II
Je ferme les yeux quelques minutes… Mes personnages apparaissent.
Enid Blyton

 

 

Suis

 

Première touche. Pas sur la neige, signes, d’une présence vouée à l’évanouissement.

Soleil cou coupé : pour de vrai.

Ce fut comme un affaissement. Boule qui traverse le paysage et renverse toutes/les/choses. Un père surpris contemple la scène, démiurge tout déculotté. Rien que le simple fait de regarder, la cause était déjà entendue : pas touche à la voûte céleste.
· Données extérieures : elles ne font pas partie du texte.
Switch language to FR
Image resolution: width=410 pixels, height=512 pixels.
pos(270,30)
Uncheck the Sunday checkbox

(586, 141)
Miettes, fragments et reliefs. Le monde grêle, rumine, digère, vente honteusement, décousu de toutes parts. Son bonheur de se voir dévoilé est inouï. Personne n’a tenu compte de ces inscriptions gravées, n’a su apprécier la qualité de ces empattements, si délicats… Le ciel effraie, miracle de bleu ; en route vers la joie !

Suis toute petite.

Une lueur.

Ici. Oui. Vous et moi.

Nous avons marché des nuits durant, muets nomades. Reste cette maigre ficelle de lumière nous rattachant à l’être, futile, je l’avoue ; notre survivance.

Notre destination.

Voyez, la ville semble accueillante malgré cette floraison impromptue. Étendards aux motifs désuets (crânes). Boulevards, vieillards en uniforme, proprets, plats, fatigués. Visages… Épitaphes. À chacun son éden, n’est-ce-pas ? Dos au mur, la beauté bascule, se roule dans la boue, gueule ouverte, suffoque. Le propre de notre civilisation.

Traîner les malles grotesques, comiques – Ah, vous avez sorti la grand-mère aujourd’hui ? – arrachées des appartements déçus.

Le lieu est là.
La pension.

Rouges, les auréoles sont vastes devant cet asile terne. Un logis de premier choix. Barrique de lait dans l’arrière-cour, qui ne dédaignait pas qu’on trempe bouche à sa surface. Carcasses de chats, blanches au repos, dans le fond.

Vous êtes prié d’apporter votre court-circuit.

Argile, grosse, grosse masse immobile qui attend son heure pour déambuler devant la tribu, pipelette, lucide, grognant grave et rauque. Calvaire de salive sur pattes, suintante, joyeusement humide. Sa langue surgira brillamment, crème aux lèvres, se délectant du gras. Sa figure disséminera les genres, par salves répétées, tordant tous les plis. L’artifice, quittant sa grotte, accroché au silence, gémissant, yeux crevés, l’artifice s’élancera. Voilà pour la – fiction.

Et ça fera des pertes d’encre, notre aventure.

Nous montons l’escalier. Là-haut, dernier étage.

Les phrases sont courtes. Elles glissent sous vos yeux. Ça agace.

La chambre.

Sueur, essoufflés. Fenêtres crasseuses. Mastic égratigné, mité à terre. Blanc, gris, noir. Piteuse palette. Usés, moisis les draps, le lit. Sur le matelas, sous le tissu repose un mannequin de cire. Oui, c’est lui, l’architecte, à coup sûr, déguisé, taxidermié jusqu’à l’os !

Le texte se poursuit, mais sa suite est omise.